What they specialise in
Both SYNCHROS and EUCAN-Connect address harmonization of prospective cohort data, with SYNCHROS specifically focused on integrating cohort roles across multiple stakeholder groups and funding bodies.
SYNCHROS (2019–2022) is explicitly an epidemiology-focused project; EUCAN-Connect also centers on prospective cohort studies, placing epidemiological data at the core of EPIGENY's work.
EUCAN-Connect keywords include both 'data curation' and 'privacy,' indicating EPIGENY contributes to the governance and compliance layer of cross-border data sharing.
EUCAN-Connect cites computational biology and biotechnology among its technical domains, suggesting EPIGENY brings analytical and biological interpretation capabilities alongside pure data engineering.
How they've shifted over time
Both H2020 projects began in 2019, so the evolution between them reflects a thematic shift rather than a long timeline arc. In EUCAN-Connect — their larger, longer project — the focus was squarely on the technical infrastructure: computational biology methods, data curation pipelines, privacy-preserving architecture, and the EU-Canada data bridge. In SYNCHROS, the emphasis moves downstream toward the people and processes: patients, clinical trials, funding bodies, and the harmonization of roles across the research ecosystem. This suggests EPIGENY is maturing from pure platform-building toward a broader understanding of how cohort data platforms must serve clinical and governance realities, not just technical ones.

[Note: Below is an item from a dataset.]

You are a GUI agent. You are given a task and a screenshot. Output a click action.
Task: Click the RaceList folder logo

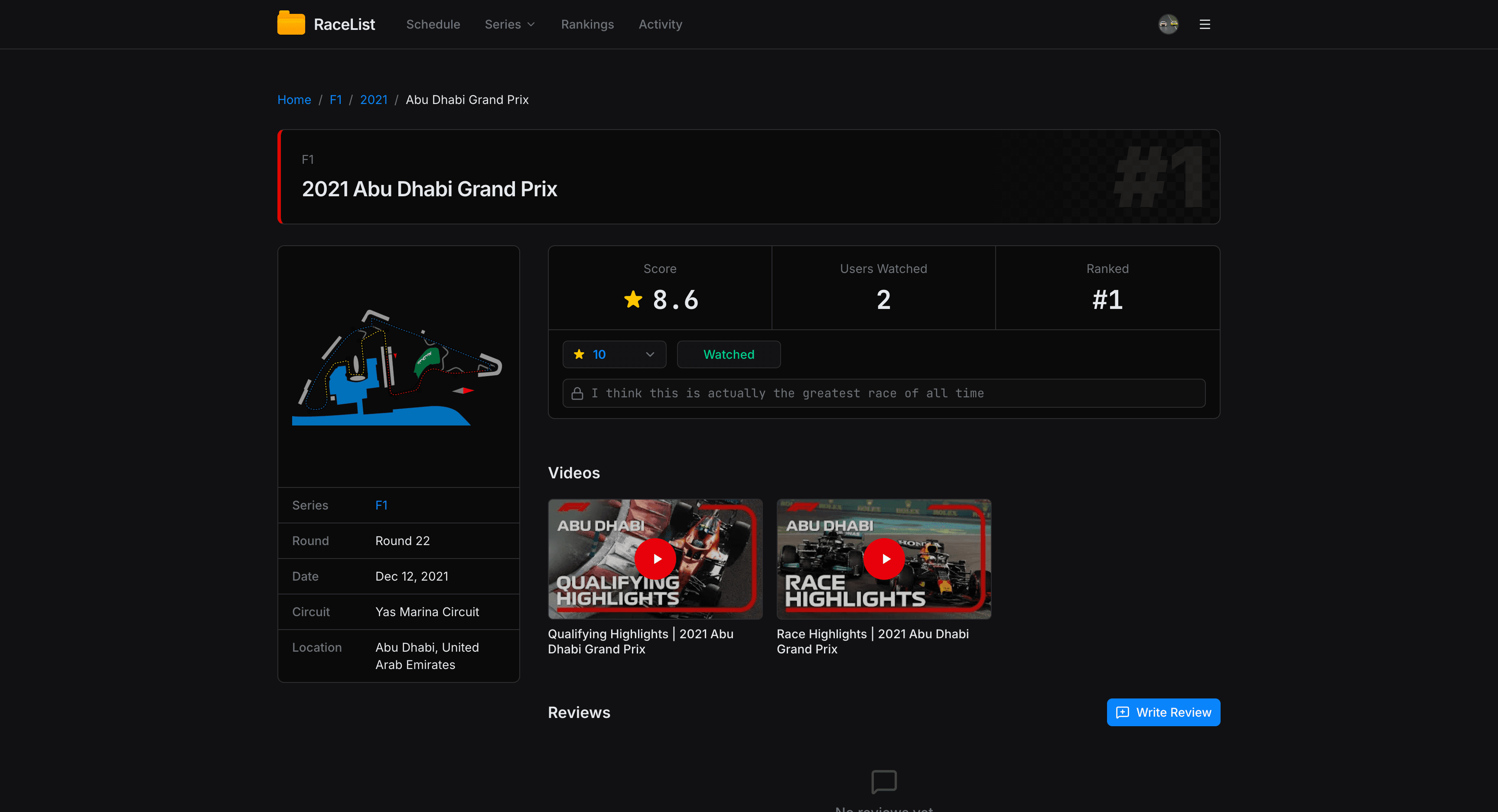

EPIGENY appears to be moving from infrastructure-layer technical work toward applied cohort research governance — a trajectory that would make them increasingly relevant for clinical trial data management, real-world evidence platforms, and multi-country patient registry projects.
How they like to work
EPIGENY has participated only as a consortium partner — never as coordinator — across both projects, suggesting they enter consortia as a focused technical or methodological contributor rather than as a project driver. Despite their small size and limited project count, they have accumulated 27 unique partners across 13 countries, which is unusually broad for a two-project SME and implies they are embedded in large, well-networked EU health research consortia. Working with EPIGENY likely means engaging a specialized, agile private actor who brings specific data platform expertise to a larger academic-led effort.

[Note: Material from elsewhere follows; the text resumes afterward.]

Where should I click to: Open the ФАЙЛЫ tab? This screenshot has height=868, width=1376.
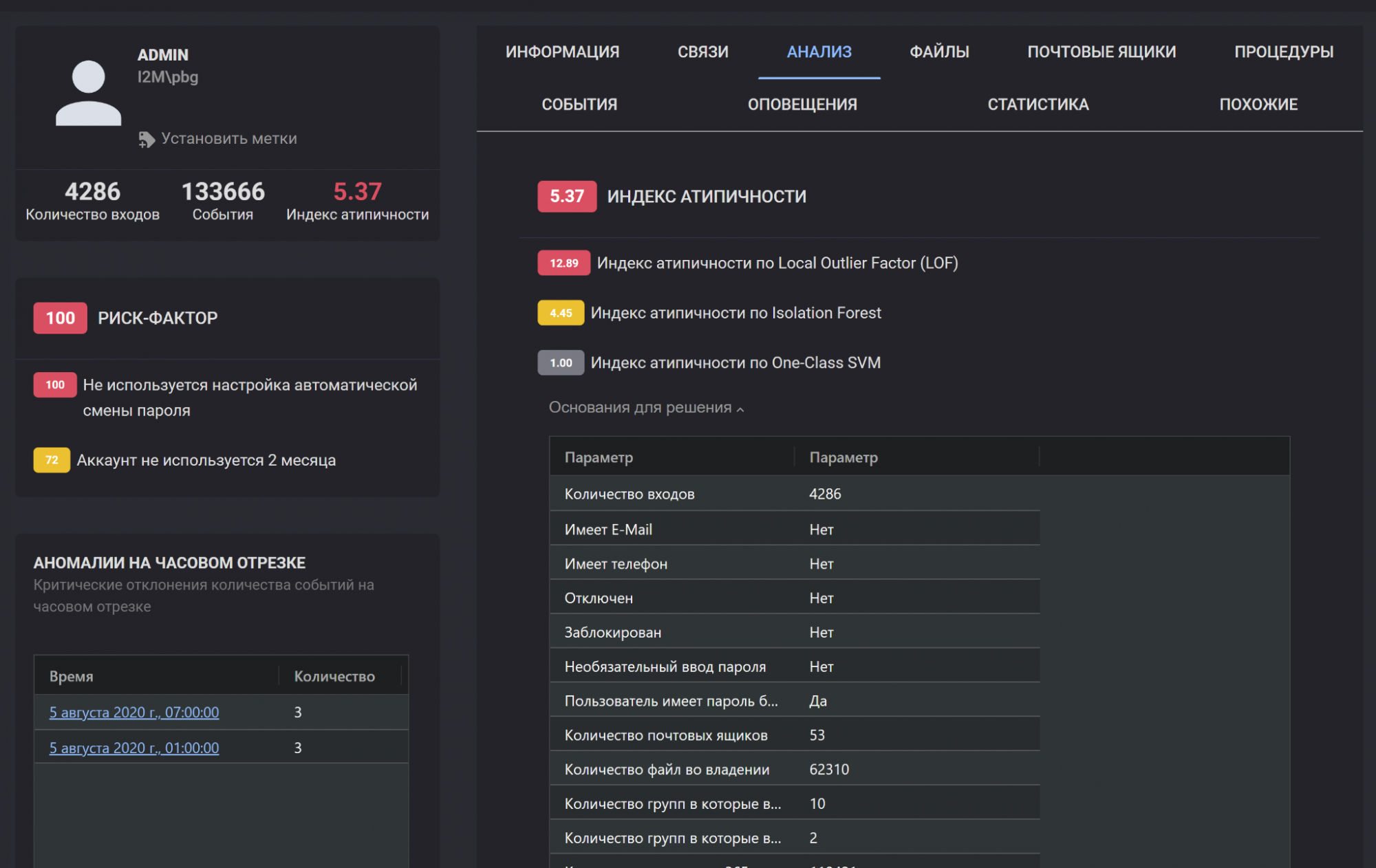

EPIGENY has collaborated with 27 distinct partners across 13 countries despite only two projects — indicating participation in large, internationally distributed consortia. The explicit EU-Canada dimension of EUCAN-Connect gives their network a transatlantic reach uncommon among French health SMEs of this size.
What sets them apart
EPIGENY occupies a narrow but high-value niche: a private SME that operates inside the academic health data infrastructure world, contributing commercial agility and applied data engineering to consortia that are otherwise dominated by universities and research institutes. Their combination of computational biology knowledge, privacy-aware data architecture, and cohort harmonization methodology is difficult to replicate in a single organization, particularly at SME scale. For a consortium needing a partner who bridges the gap between research informatics and real-world clinical data governance, EPIGENY offers a credible, specialized profile without the overhead of a large institution.
Highlights from their portfolio
- EUCAN-ConnectThe largest of their two projects (EUR 366,250; running until 2023), it is also the most technically ambitious — a federated FAIR data platform spanning Europe and Canada, representing EPIGENY's clearest demonstration of cross-border health data infrastructure capability.
- SYNCHROSA coordination and support action (CSA) rather than a research project, SYNCHROS shows EPIGENY's ability to contribute to policy-adjacent, multi-stakeholder cohort governance work — a different register from pure technical platform development.